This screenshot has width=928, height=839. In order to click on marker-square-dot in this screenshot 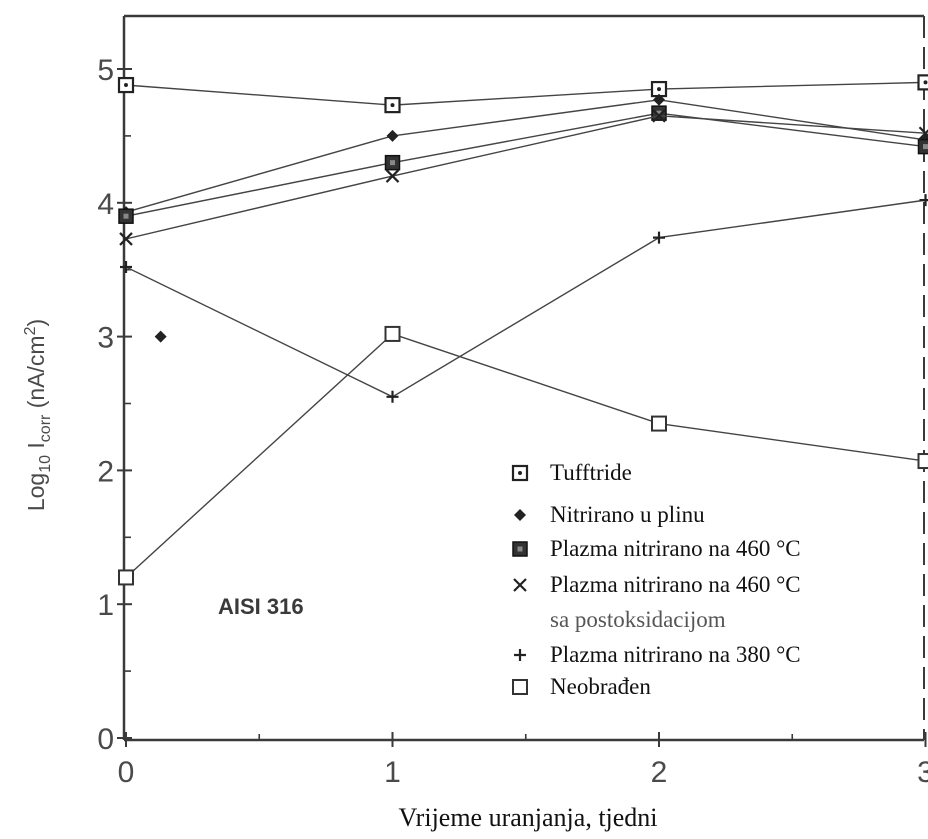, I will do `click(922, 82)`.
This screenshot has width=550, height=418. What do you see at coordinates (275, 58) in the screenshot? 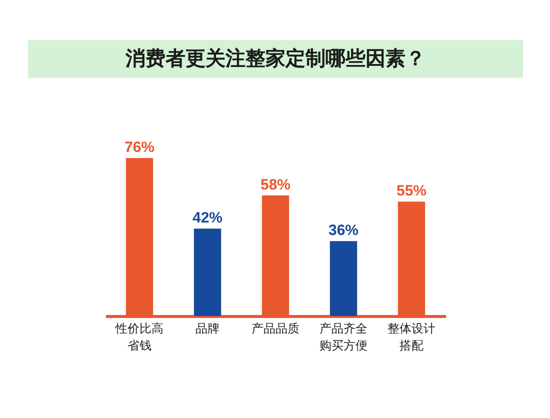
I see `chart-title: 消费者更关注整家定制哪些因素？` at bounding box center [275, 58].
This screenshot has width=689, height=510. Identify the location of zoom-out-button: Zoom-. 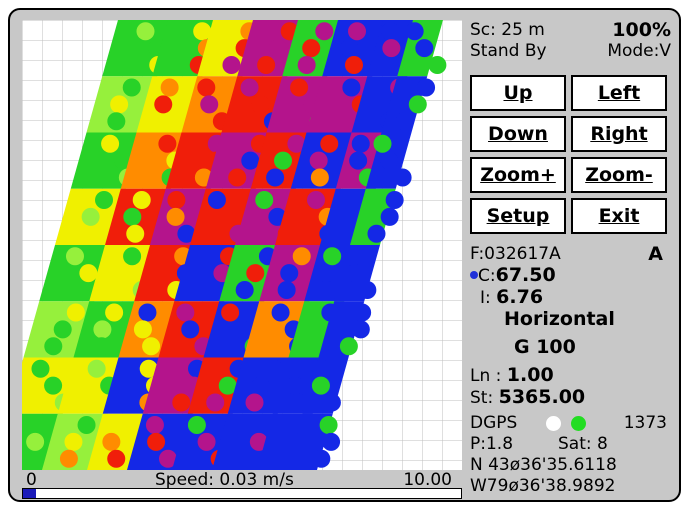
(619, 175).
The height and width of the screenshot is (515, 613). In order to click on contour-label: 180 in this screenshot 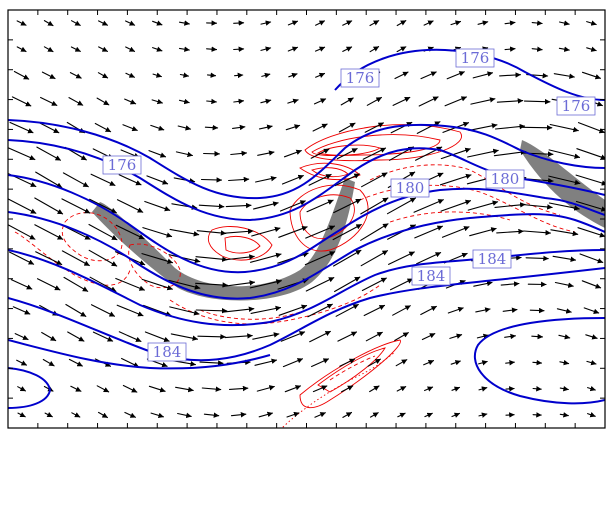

· · ·

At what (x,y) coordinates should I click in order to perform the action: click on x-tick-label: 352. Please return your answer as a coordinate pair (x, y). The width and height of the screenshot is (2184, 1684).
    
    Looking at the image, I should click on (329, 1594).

· · ·

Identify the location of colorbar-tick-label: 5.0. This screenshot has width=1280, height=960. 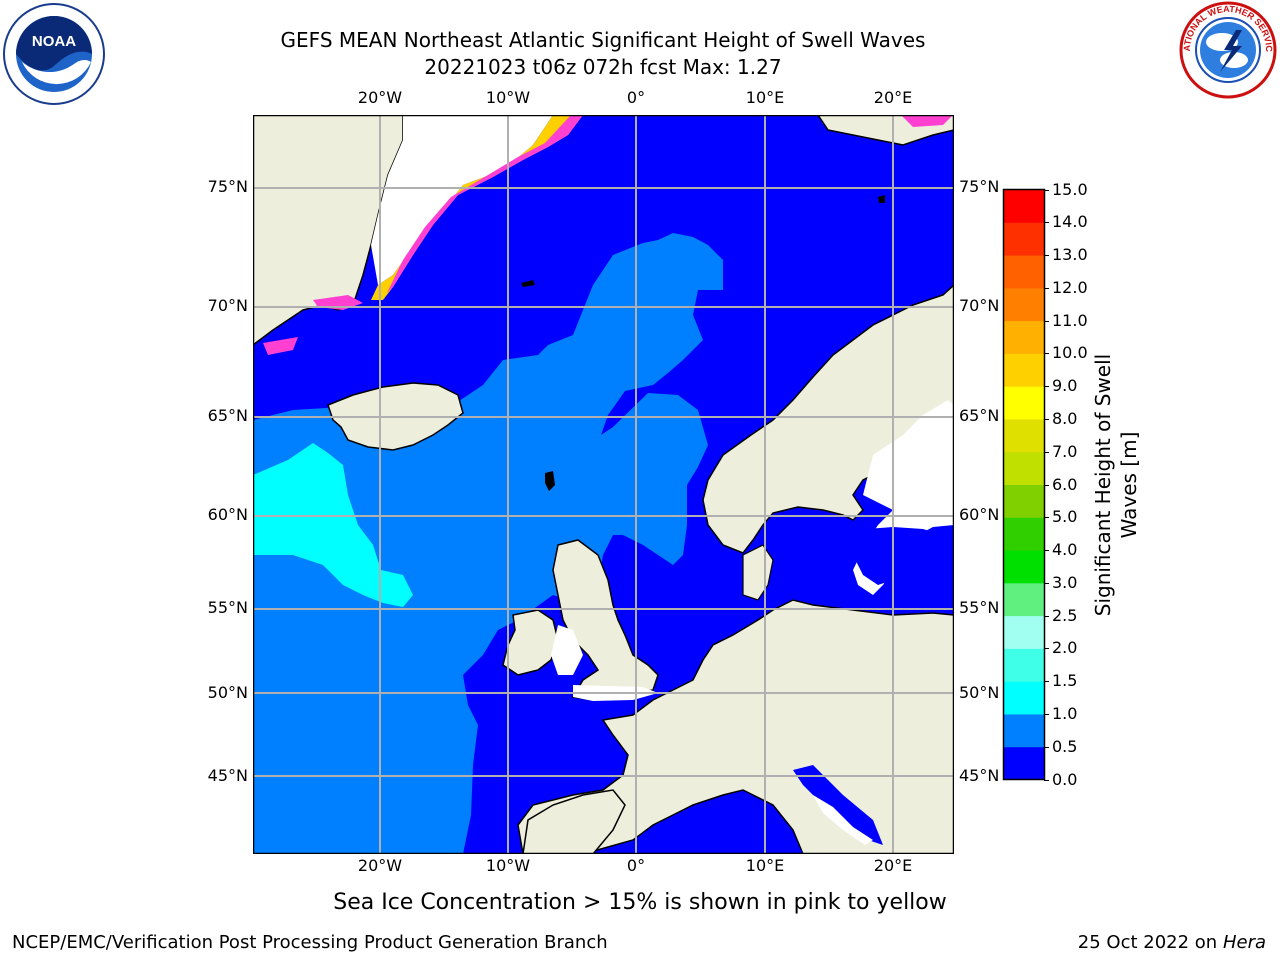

· · ·

> [PROBLEM TO WORK ON]: Can you recast everything from the line containing "This screenshot has width=550, height=418." down to the line containing "(619, 175)." as a two-column CSV with the columns text and answer? Use one row per record, put each value in a single quoted field with line breaks turned into spaces, and leave the pictures out.

> [COMPLETED TASK]:
text,answer
"This screenshot has width=550, height=418. What do you see at coordinates (275, 58) in the screenshot?","I see `chart-title: 消费者更关注整家定制哪些因素？` at bounding box center [275, 58]."
"This screenshot has width=689, height=510. Identify the location of zoom-out-button: Zoom-.","(619, 175)."